Escúchame
bien, Sara, que tengo que decirte algo importante y no debo empezar ya con rodeos.
San ha muerto. ¿Recuerdas quién es San…? Eso es, el perrito que tenía celos de
ti y, por eso, cuando te acercabas a él, sentía como pelusilla y se marchaba a
otro rincón.
Era ya muy
viejecito y apenas si comía los últimos días. Pasaba las horas echado en su
cestillo, sin fuerzas para nada y como resignado a su suerte. Sus dueñas lo
cuidaron con cariño hasta el último momento y se han sentido muy tristes estos
días. Si tú lo hubieras visto, echadito en su cama, los ojos ya difusos,
grises, y manando tristeza. Yo creo que se sentía mal por tenerse que despedir
de sus dueñas, de sus amigas de siempre: Julia, Claudia y Julina.

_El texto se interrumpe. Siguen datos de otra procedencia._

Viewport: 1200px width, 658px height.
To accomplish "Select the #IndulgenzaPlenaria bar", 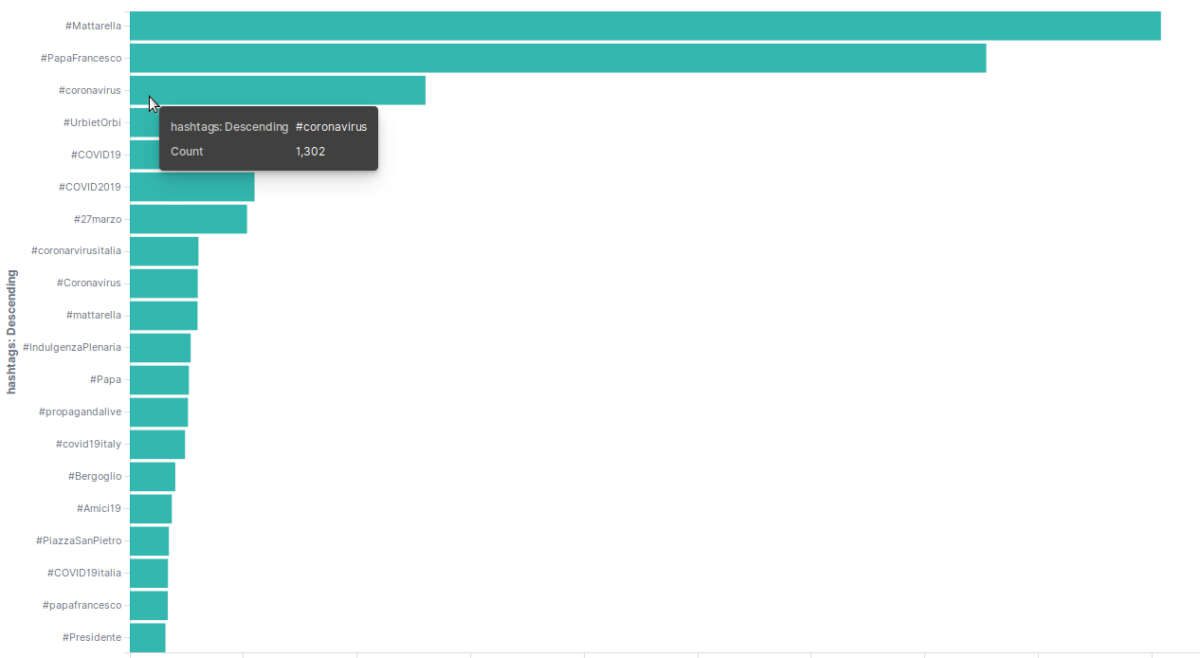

Ya no ladraba
casi, ni se encabritaba como cuando olía la presencia de algún otro perro o de
otra persona cerca de su territorio y después se aquietaba con la presencia que
le asustaba siempre. ¿Recuerdas las Navidades, cuando tú correteabas detrás de
él y él te huía, hasta que volvía ya cansado para pasear por debajo de la mesa,
en busca de cualquier sobra que le regalaba el abuelo Ángel.
El abuelo Ángel
tampoco sabe que San, Sansón, se ha ido para siempre. Yo creo que aún sigue
tirando comida al suelo en espera de que San la recoja y se la coma; ya sabes
que él vive en una lucidez especial. No se lo han dicho para que no se ponga
triste él también.
San murió
delgado, pero con la barriga hinchada y las patitas encogidas, como si quisiera
abrazarse a sí mismo en un último ensayo de cariño.
A San lo han
enterrado en la esquina de un prado, bajo el sol y mirando a la sierra. Allí,
en el hondo silencio, cara al cielo, seguirá manteniendo la tristeza de todos
los que lo quisieron tanto. También la tuya, Sara. Porque tú lo querías y
preguntabas por él cada vez que venías hasta nosotros. Pero no te preocupes
porque siempre estará él allí y su recuerdo errará por los prados y las calles,
y se irá hasta la sierra para mirar de frente las estrellas, en las que ya
tendrá también su camita y su cestillo.
Sara, al
abuelo Antonio le mordió un perro cuando era pequeño, por eso siente cierto
reparo ante los ellos; pero San era suave y pequeñito, incapaz de otra cosa que
de ladrar para refugiarse enseguida en el silencio. San te quería mucho: yo lo
sé, y sé que esos celos que tenía de ti eran fundados porque tú te llevabas
casi todos los mimos. Hoy, Sara, niña de todos, debemos mandar a San los mimos
y las caricias que a ti te damos siempre, también las tuyas, para que se sienta
protegido y recordado y para que sepa también que él era digno de los mejores tratos.
Como él
seguro que nos ve, mira hacia el cielo y mira al horizonte. ¿No lo ves allí,
con su pelo esponjoso y con su rabillo tieso? Nos está saludando y a ti te dice
que no tengas en cuenta lo de los celos. Salúdalo también y mándale un abrazo
tan grande como el cielo, azul, luminoso y fuerte.